Thank Lori Saldaña for this PUBLIC forum to voice the publics opinions. San Diegans are sick of the public land giveaways to wealthy connected developers and want it to STOP!
The week following this meeting, in typical “Enron by the Sea” fashion, the San Diego Downtown Partnership voted to support the Navy Broadway Project,... The next week the San Diego Chamber of Commerce!
Kroll Presentation on June 8
I was not very impressed by Kroll. l found the report to be redundant, and a worthless piece of crap. It looked as if it was just thrown together to satisfy a deadline requested by Sanders.
The report had no substance to speak of and it seemed to me, It was a bunch of words laid out simply to protect certain council members, in hopes of mitigating their illlegal actions. I find it very difficult to believe that Peters, Atkins, Maienshein, ("let them sue us") Madaffer, had no knowledge of the City Charter, the City and State Constitutions, and the Municipal Codes.
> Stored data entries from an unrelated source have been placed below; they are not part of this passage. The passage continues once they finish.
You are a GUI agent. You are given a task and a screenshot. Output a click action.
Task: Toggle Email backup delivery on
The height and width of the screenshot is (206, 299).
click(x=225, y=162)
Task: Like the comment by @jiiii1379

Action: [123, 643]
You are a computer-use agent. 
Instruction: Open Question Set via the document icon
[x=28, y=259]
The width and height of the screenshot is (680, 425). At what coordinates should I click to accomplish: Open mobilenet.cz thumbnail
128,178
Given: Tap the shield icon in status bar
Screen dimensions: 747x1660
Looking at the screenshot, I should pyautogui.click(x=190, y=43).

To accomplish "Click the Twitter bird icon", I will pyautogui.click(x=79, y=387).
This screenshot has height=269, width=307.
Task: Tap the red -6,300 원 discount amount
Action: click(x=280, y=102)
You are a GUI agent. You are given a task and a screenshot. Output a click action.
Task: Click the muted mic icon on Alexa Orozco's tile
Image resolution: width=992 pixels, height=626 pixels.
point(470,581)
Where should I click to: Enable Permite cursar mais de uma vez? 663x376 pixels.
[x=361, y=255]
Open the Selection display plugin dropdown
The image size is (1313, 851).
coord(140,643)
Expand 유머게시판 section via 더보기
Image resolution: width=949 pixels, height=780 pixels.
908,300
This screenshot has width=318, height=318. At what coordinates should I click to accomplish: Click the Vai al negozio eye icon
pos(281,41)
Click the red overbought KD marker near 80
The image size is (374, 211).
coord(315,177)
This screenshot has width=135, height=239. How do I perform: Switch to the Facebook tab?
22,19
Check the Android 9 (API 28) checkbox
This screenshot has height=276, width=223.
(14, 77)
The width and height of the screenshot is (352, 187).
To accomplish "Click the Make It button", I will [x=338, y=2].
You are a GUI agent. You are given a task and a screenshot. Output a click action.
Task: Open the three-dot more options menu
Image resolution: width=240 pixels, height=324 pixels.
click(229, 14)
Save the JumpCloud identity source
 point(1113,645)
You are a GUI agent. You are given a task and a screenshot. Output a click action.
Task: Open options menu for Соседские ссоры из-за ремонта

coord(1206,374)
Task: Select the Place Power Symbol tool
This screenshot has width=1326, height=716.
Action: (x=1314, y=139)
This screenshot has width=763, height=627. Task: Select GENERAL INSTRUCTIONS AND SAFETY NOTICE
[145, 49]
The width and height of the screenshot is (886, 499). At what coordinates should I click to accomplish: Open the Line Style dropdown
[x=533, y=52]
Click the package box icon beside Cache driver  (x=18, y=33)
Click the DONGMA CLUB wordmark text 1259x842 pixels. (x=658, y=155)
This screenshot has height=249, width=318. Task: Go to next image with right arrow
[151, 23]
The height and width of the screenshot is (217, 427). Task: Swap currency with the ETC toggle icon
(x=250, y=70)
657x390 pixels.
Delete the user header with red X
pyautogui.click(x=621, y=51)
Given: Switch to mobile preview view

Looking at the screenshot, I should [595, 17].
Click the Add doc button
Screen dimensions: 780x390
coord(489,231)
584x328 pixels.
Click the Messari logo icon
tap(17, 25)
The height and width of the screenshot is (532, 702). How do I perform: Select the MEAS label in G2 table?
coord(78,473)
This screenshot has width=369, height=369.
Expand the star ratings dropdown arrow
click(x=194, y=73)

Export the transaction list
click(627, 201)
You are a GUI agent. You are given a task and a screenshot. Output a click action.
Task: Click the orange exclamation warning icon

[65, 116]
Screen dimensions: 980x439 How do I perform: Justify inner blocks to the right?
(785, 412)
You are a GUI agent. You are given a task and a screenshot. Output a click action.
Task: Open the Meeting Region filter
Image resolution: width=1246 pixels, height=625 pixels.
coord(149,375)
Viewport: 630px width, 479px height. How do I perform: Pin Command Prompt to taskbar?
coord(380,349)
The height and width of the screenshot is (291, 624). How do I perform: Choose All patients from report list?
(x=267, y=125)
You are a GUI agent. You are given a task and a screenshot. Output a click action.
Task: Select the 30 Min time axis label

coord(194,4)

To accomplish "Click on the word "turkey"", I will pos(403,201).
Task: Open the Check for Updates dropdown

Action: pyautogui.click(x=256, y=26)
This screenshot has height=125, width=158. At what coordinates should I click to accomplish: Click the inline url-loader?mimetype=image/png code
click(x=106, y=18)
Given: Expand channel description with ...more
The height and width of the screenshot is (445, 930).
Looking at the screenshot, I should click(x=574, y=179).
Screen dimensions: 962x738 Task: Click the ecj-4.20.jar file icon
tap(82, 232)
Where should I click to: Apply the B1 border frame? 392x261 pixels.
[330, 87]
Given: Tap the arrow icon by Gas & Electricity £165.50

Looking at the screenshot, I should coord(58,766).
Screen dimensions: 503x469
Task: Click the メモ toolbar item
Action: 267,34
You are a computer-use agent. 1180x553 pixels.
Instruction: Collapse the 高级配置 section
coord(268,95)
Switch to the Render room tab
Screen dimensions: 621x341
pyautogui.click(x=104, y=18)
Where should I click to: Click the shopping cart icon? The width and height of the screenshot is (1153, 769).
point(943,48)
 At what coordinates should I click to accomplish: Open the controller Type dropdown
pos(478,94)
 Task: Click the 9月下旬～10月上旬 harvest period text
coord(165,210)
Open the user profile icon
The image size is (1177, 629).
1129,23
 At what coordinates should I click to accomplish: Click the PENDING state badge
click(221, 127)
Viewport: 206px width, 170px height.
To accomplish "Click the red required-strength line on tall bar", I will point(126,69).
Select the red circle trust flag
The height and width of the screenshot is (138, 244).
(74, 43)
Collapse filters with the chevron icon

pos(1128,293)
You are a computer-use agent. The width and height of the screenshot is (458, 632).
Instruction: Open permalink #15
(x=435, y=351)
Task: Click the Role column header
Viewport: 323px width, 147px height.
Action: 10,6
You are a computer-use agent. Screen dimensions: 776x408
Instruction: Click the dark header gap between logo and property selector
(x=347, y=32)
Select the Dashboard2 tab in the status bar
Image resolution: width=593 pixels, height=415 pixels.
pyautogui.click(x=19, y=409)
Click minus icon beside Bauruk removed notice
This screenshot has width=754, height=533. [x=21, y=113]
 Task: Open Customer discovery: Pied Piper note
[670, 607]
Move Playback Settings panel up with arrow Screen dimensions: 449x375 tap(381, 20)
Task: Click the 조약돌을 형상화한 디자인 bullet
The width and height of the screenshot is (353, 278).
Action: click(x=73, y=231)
It was so obvious that these four me a culpa'd the Kroll representatives to death; they acted guilty and presented themselves as a pack of wimpy children who had been caught with their dirty, little fingers in the cookie jar.
As usual, Peters was his obnoxious self; he and the rest of that clique were so afraid Aguirre was going to catch Kroll in error, PETERS tried on two occasions to silence him. Unsuccessfully, of course. Good for Aguirre. The guilty were thinking only of themselves not of the citizens of this City who have been deprived of millions of dollars by their illegal actions and malfeasance in office.
They should all resign, not only for their actions but also for the ommissions of legal acts.
Benito Romano was tripped up by you and his own ignorance of the facts in the report.
Do you think he had anything to do with writing it? Or perhaps he and the others just brainstormed what to put in the report to protect the dirty four?
Arthur Levitt showed himself for just what he is; an irrascible obnoxious, uncouth old man who realized you were pulling the truth out of Romano, et al.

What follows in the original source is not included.